▶ What is needed:
Starting with the line that contains "Экспедиция в Африке (650, 765)" and ending with the last line of the entries, repeat exactly those lines and nothing else, pictures excluded.

[Source data]
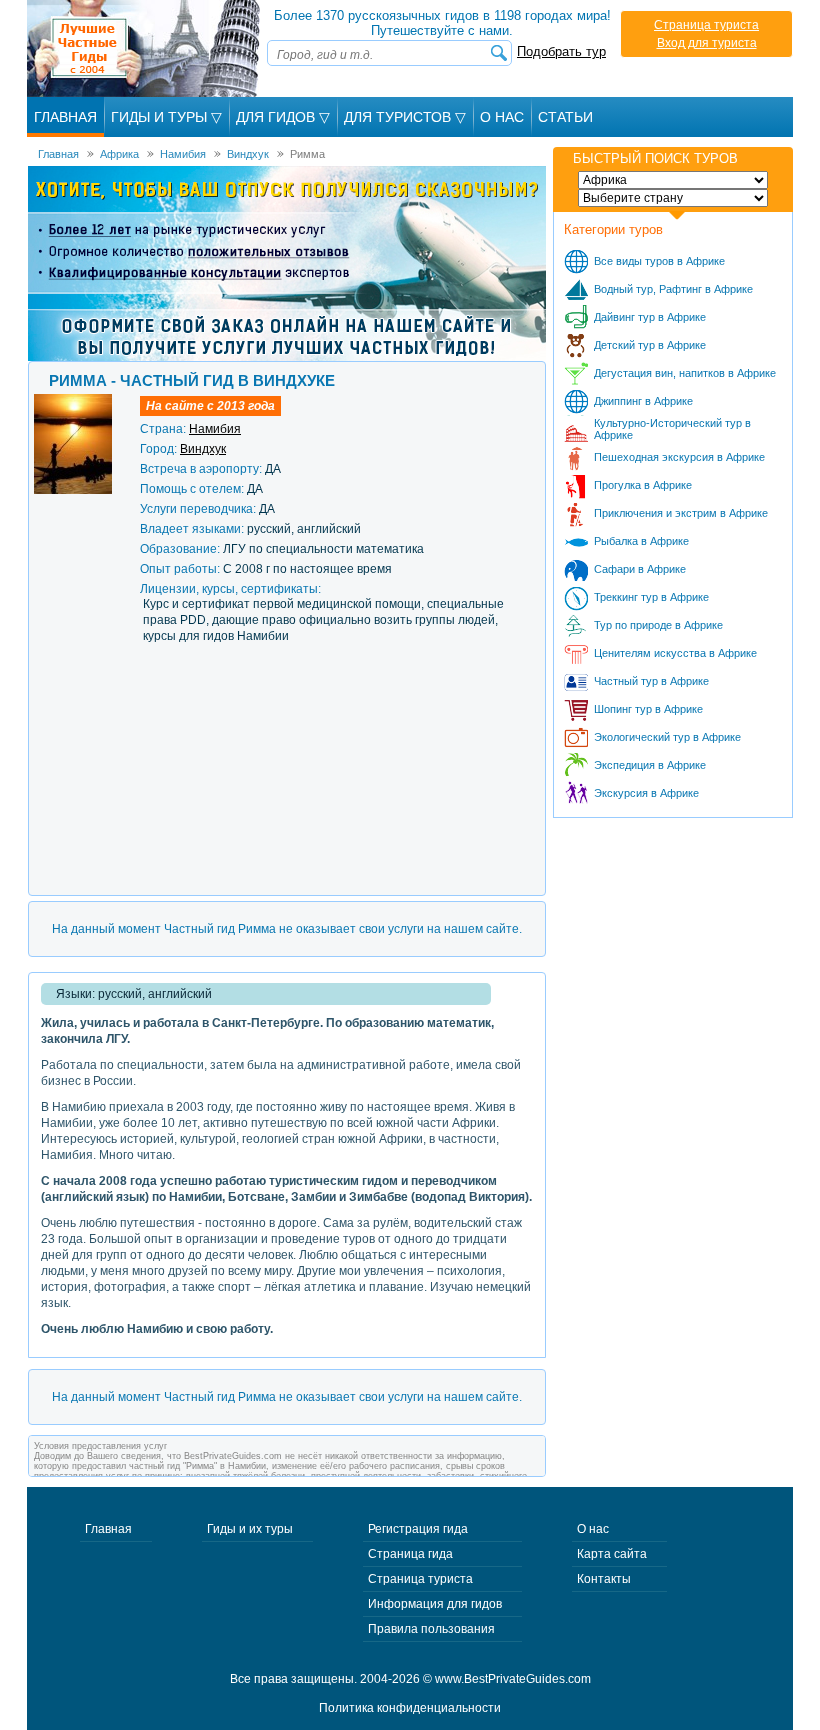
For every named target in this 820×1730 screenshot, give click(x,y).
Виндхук (203, 449)
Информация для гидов (435, 1604)
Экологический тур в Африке (667, 737)
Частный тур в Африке (651, 681)
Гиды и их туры (250, 1529)
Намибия (215, 429)
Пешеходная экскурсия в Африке (679, 457)
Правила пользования (431, 1629)
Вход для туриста (707, 43)
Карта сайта (612, 1554)
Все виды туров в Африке (659, 261)
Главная (65, 117)
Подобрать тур (561, 51)
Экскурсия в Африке (646, 793)
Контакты (604, 1579)
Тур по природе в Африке (658, 625)
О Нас (502, 117)
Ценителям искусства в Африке (675, 653)
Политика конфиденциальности (410, 1708)
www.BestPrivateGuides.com (513, 1679)
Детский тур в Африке (650, 345)
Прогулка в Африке (643, 485)
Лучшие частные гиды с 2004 (145, 48)
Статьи (565, 117)
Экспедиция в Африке (650, 765)
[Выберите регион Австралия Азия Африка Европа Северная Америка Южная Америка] (673, 180)
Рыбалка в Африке (641, 541)
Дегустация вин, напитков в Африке (685, 373)
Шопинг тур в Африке (648, 709)
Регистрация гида (418, 1529)
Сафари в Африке (640, 569)
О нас (593, 1529)
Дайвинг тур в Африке (650, 317)
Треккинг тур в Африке (651, 597)
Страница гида (410, 1554)
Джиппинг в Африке (643, 401)
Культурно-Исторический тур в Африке (672, 429)
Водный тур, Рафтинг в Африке (673, 289)
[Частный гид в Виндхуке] (73, 401)
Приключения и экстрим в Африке (681, 513)
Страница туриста (706, 25)
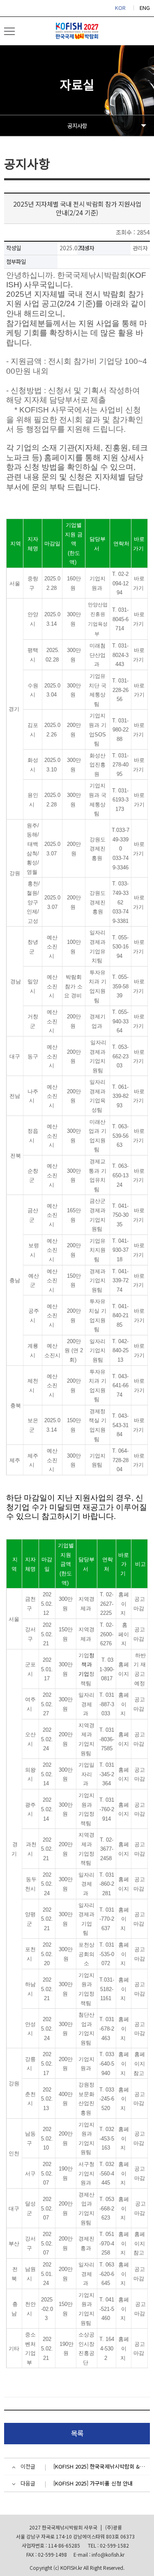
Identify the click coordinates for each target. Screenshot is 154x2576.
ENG (145, 8)
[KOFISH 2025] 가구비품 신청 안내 (93, 2483)
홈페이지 (123, 1603)
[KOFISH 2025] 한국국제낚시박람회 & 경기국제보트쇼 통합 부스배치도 (99, 2466)
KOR (120, 8)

▶ Solution:
Экспедиция в Африке (650, 765)
[Выберите регион Австралия Азия Африка Европа Северная Америка Южная Америка] (673, 180)
Рыбалка в Африке (641, 541)
Дегустация вин, напитков в Африке (685, 373)
Шопинг тур в Африке (648, 709)
Регистрация гида (418, 1529)
Сафари в Африке (640, 569)
О нас (593, 1529)
Дайвинг тур в Африке (650, 317)
Треккинг тур в Африке (651, 597)
Страница гида (410, 1554)
Джиппинг в Африке (643, 401)
Культурно-Исторический тур в Африке (672, 429)
Водный тур, Рафтинг в Африке (673, 289)
[Частный гид в Виндхуке] (73, 401)
Приключения и экстрим в Африке (681, 513)
Страница туриста (706, 25)
Identify the click coordinates for each target. Screenshot is 154x2576.
ENG (145, 8)
[KOFISH 2025] 가구비품 신청 안내 (93, 2483)
홈페이지 (123, 1603)
[KOFISH 2025] 한국국제낚시박람회 & 경기국제보트쇼 통합 부스배치도 (99, 2466)
KOR (120, 8)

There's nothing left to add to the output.